• _Work item_
Would you show every line from the records that holds "computer"?

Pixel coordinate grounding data
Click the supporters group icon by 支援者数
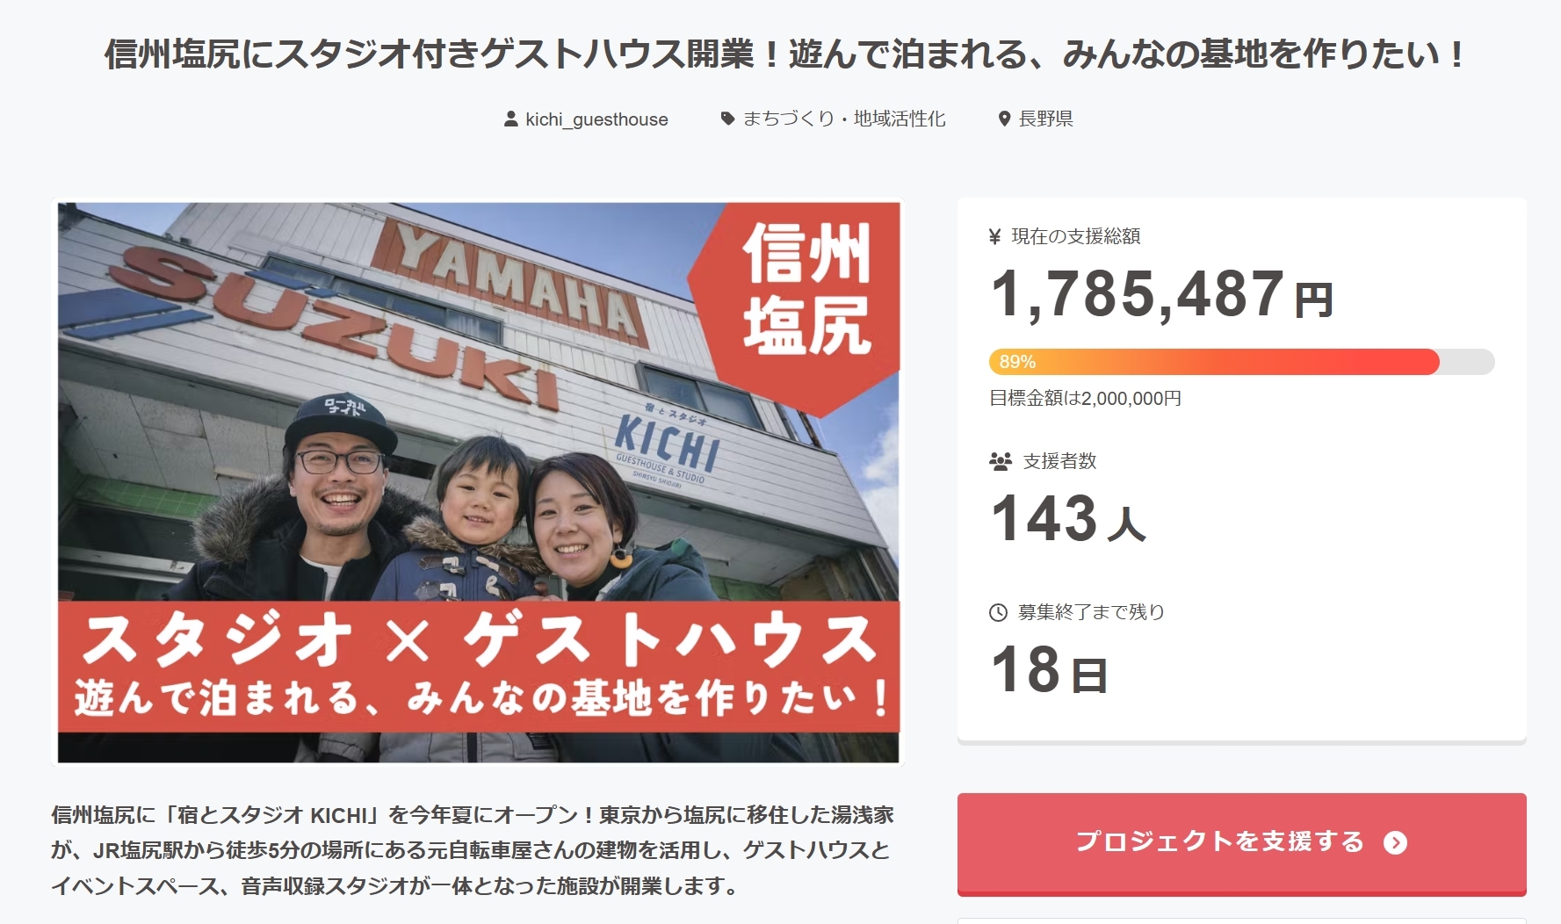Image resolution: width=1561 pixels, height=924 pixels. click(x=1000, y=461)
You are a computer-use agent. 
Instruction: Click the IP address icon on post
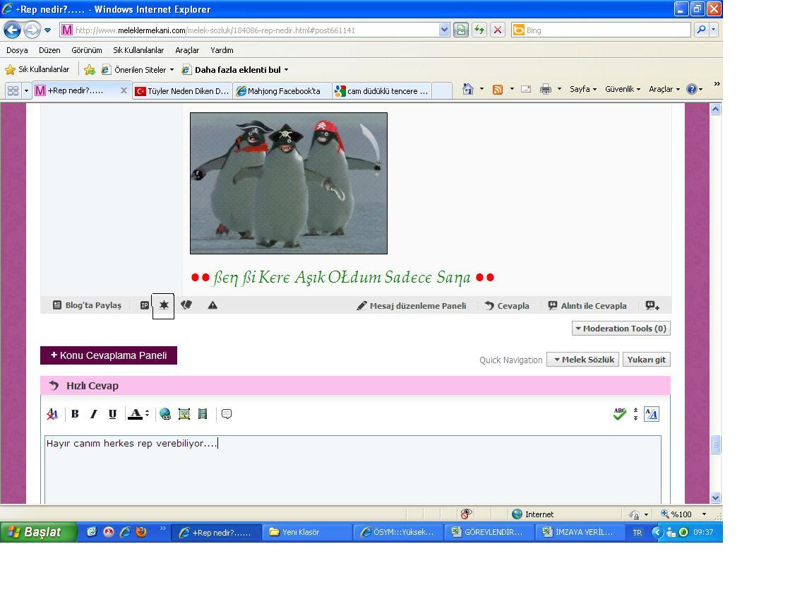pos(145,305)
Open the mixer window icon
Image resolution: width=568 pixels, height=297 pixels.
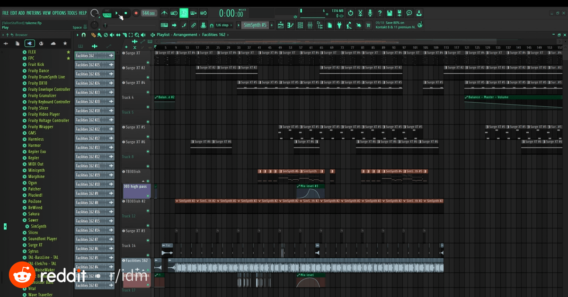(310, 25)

...

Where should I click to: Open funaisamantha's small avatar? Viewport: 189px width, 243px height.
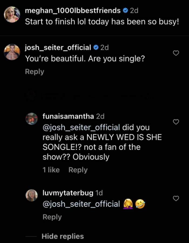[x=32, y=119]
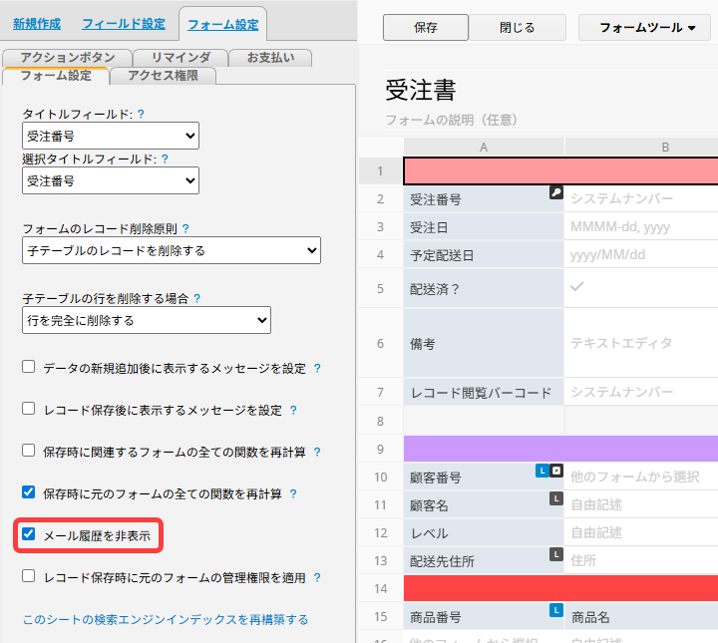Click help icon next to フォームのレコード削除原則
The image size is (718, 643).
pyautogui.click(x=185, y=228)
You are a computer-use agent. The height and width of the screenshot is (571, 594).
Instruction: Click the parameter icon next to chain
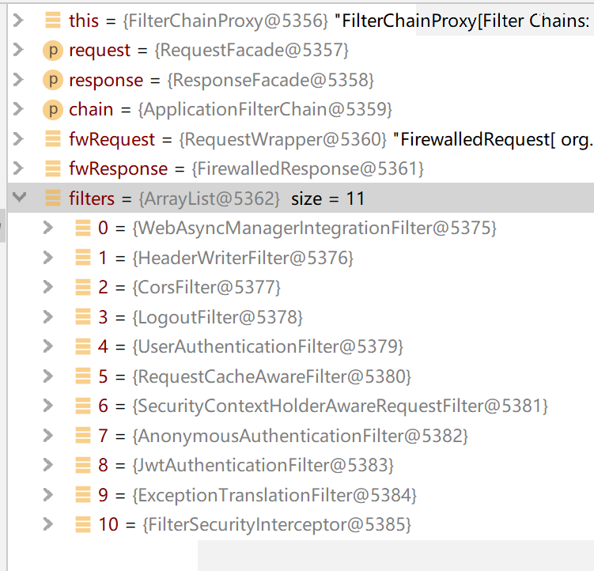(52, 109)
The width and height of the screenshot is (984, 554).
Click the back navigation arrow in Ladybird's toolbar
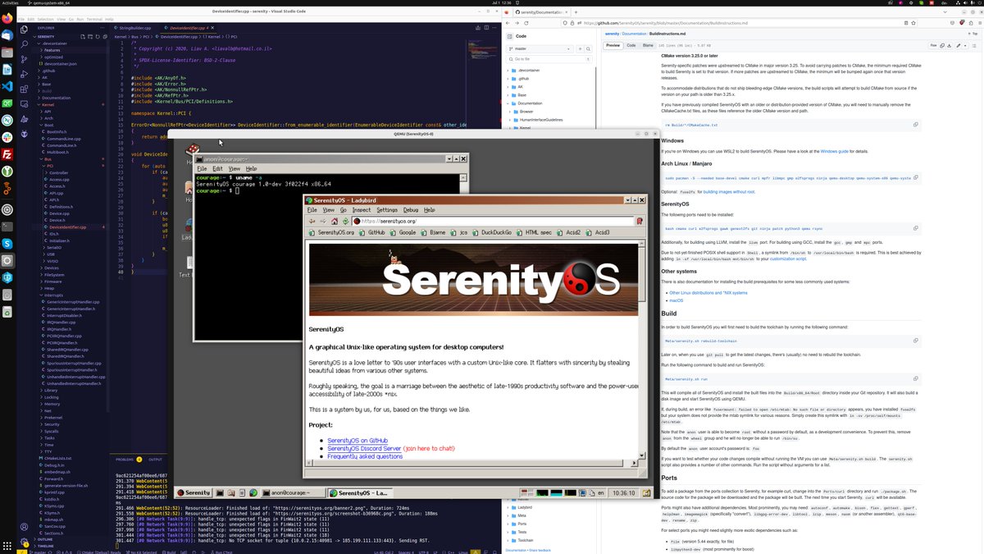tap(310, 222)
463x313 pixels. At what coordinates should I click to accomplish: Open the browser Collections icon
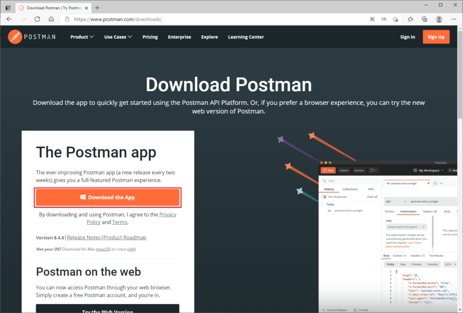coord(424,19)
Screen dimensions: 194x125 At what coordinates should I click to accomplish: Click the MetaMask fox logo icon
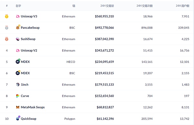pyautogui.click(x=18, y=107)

--

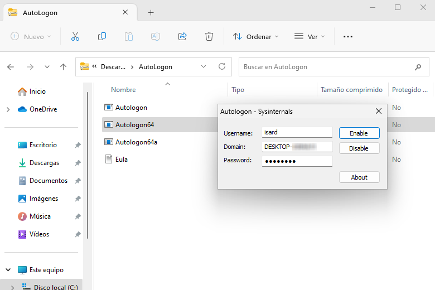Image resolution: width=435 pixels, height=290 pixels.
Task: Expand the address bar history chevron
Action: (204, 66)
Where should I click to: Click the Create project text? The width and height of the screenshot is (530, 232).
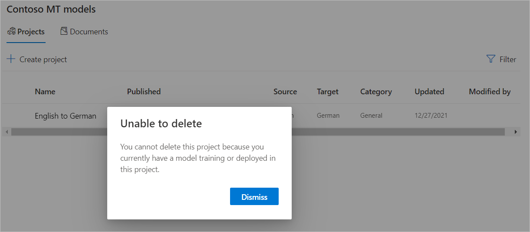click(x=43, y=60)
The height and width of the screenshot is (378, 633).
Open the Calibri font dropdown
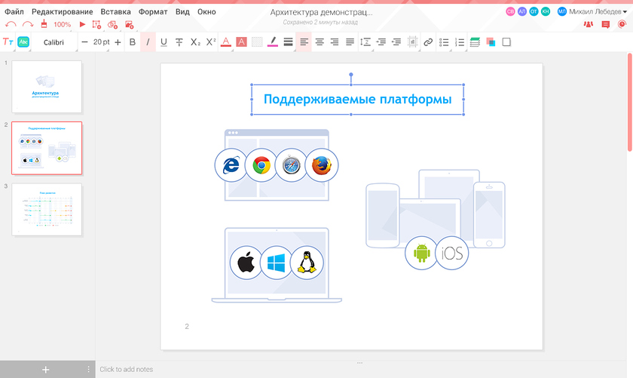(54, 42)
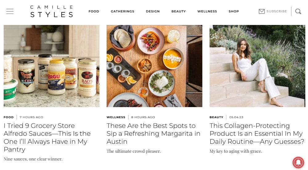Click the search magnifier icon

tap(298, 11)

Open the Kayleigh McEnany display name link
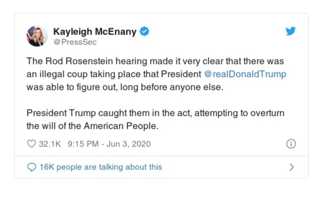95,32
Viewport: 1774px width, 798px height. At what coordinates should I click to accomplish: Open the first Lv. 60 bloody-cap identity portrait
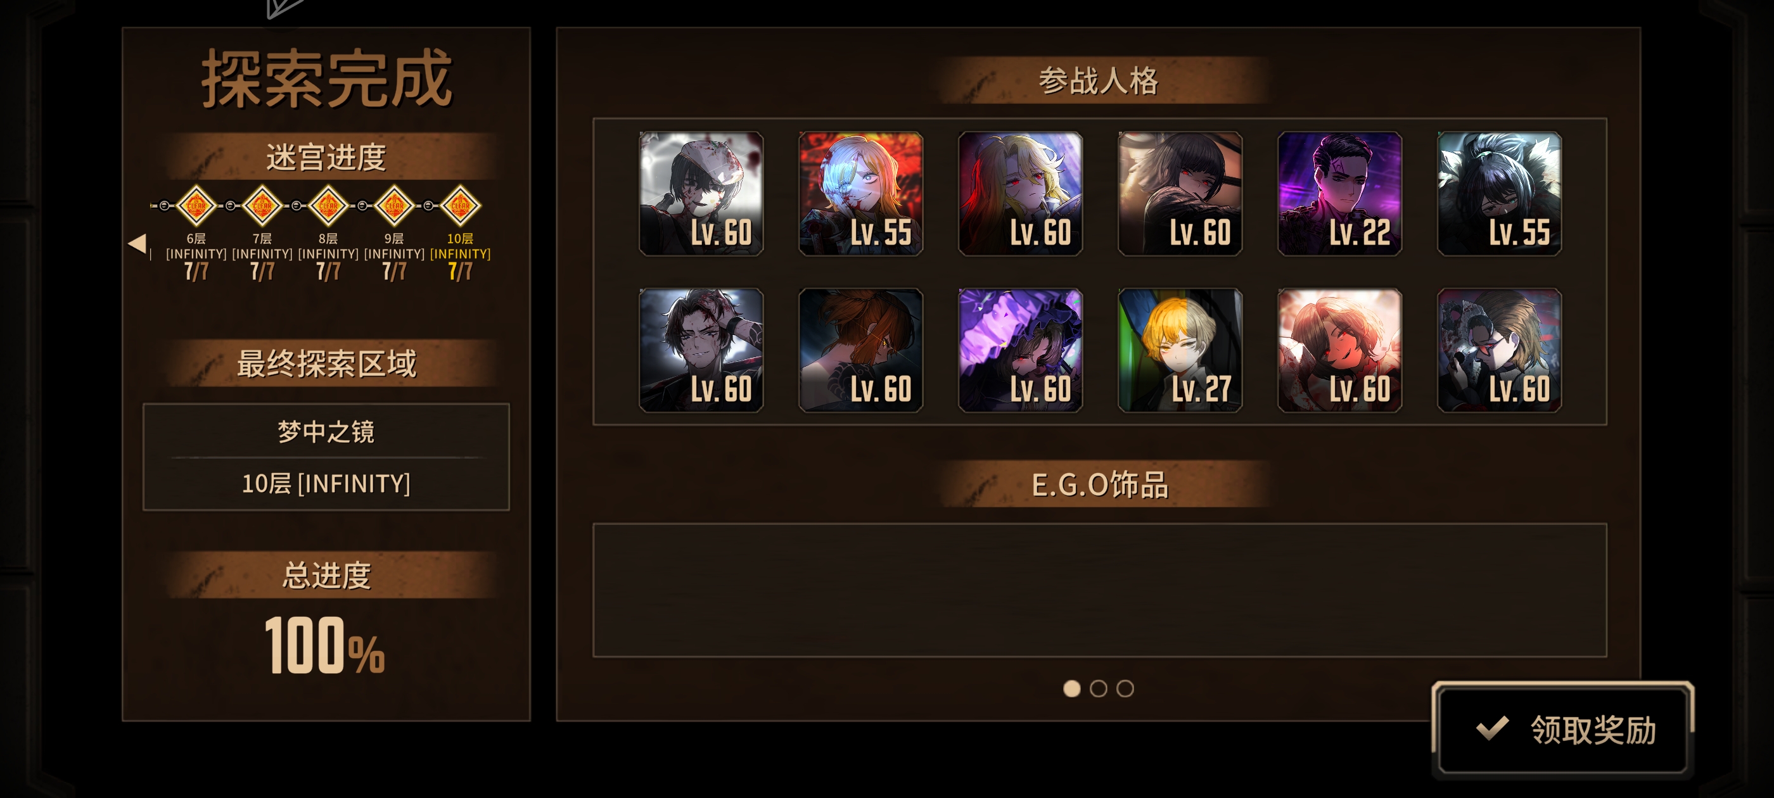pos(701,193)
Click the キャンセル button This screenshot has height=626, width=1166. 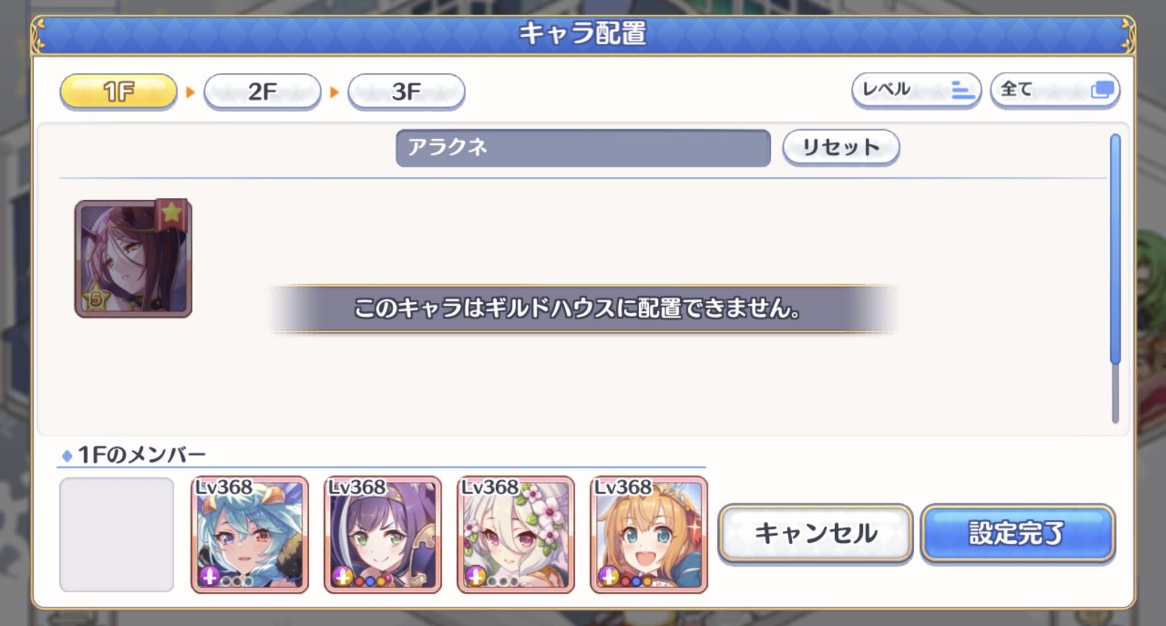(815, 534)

• _Reply to the exercise_
You are a computer-use agent. 
You are a computer-use agent. The height and width of the screenshot is (571, 594).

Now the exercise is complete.